How do weather apps get their forecast data?
Weather apps get forecast data primarily from government meteorological services like the National Weather Service and the European Centre for Medium-Range Weather Forecasts. These models process satellite imagery, radar, weather stations, and atmospheric sensors to generate numerical predictions that apps then translate into the forecasts you see on your phone.
the data pipeline
Weather forecasting starts with raw observations: satellite imagery, radar sweeps, weather balloon measurements, ground station readings, and ocean buoys. Government agencies feed this data into numerical weather prediction models that simulate the atmosphere on supercomputers.
These models produce gridded forecasts — temperature, wind, precipitation, humidity, and pressure at every point on a grid covering the globe. Weather apps then query these grids for your location and translate the numbers into the text and icons you see on your phone.
where the data comes from
NWS (GFS)
The National Weather Service Global Forecast System. Free, public, updated four times daily. The backbone of most US weather apps.
ECMWF (ERA5)
The European Centre for Medium-Range Weather Forecasts. Often considered the most accurate global model. Used by premium apps.
Environment Canada (GDPS)
The Canadian Global Deterministic Prediction System. Strong for North American forecasts, less commonly used by US apps.
SunsetWx
Specializes in sunset and sunrise quality forecasting using atmospheric data. Used by Vesper for Sunset Verify predictions.
why most weather apps look identical
Since most weather apps pull from the same data sources, the numbers are nearly identical. What differs is the presentation layer — and most apps use the same approach: template-driven text that fills in variables.
“Partly cloudy. High of 72°F. Winds SW at 5-10 mph.” This sentence exists in some form in nearly every weather app. The template is the same; only the numbers change.

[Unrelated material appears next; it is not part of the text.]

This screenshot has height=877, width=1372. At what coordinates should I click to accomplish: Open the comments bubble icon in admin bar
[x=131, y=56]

What Vesper does differently
same data, different voice.
Vesper uses the same meteorological sources as other apps. The difference is what happens next. Instead of filling a template, Vesper writes an original editorial brief — short, opinionated, and local.

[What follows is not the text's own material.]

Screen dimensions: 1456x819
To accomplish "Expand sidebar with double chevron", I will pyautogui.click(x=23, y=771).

And with Sunset Verify, Vesper is the only weather app that publicly grades its own predictions. Accuracy verification is rare in weather because it requires admitting when you’re wrong.

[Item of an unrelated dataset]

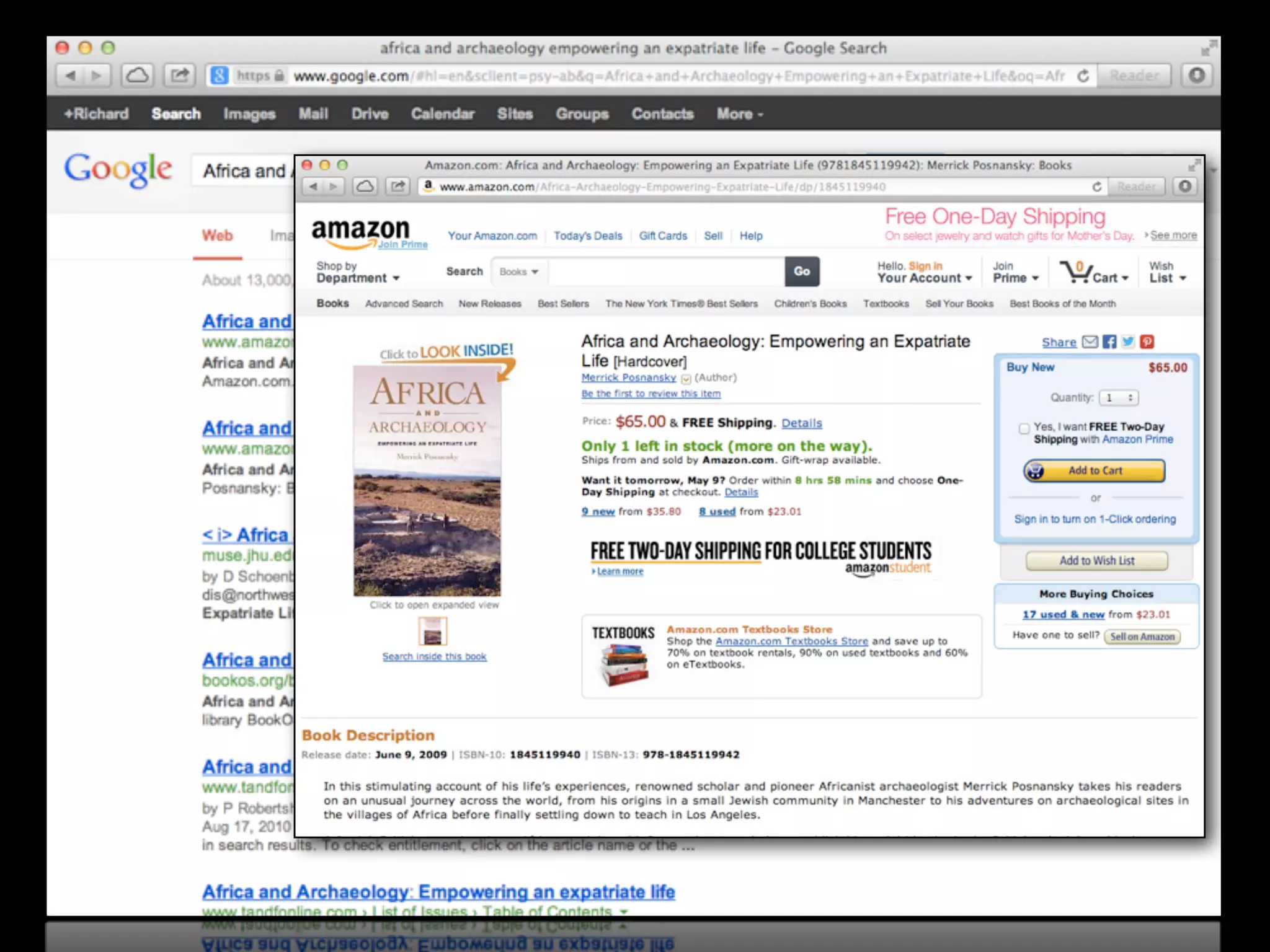1270x952 pixels.
Task: Share the book via Facebook icon
Action: coord(1109,342)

Frequently Asked Questions
Do all weather apps use the same data?
Most weather apps pull from the same handful of sources: NWS, ECMWF, and Environment Canada. The data is largely identical — what differs is how each app presents and interprets it.
Why do different weather apps show different temperatures?
Small differences come from which model run an app uses, how often it updates, and whether it applies local corrections or smoothing algorithms.
Why do most weather apps look the same?
Because they use the same data sources and similar template-driven text. Vesper is different because it writes original editorial briefs instead of filling in templates.
How accurate are weather forecasts?
Modern 3-day forecasts are accurate about 80% of the time. Accuracy drops significantly beyond 7 days. Vesper is the only app that publicly tracks and publishes its prediction accuracy for sunsets.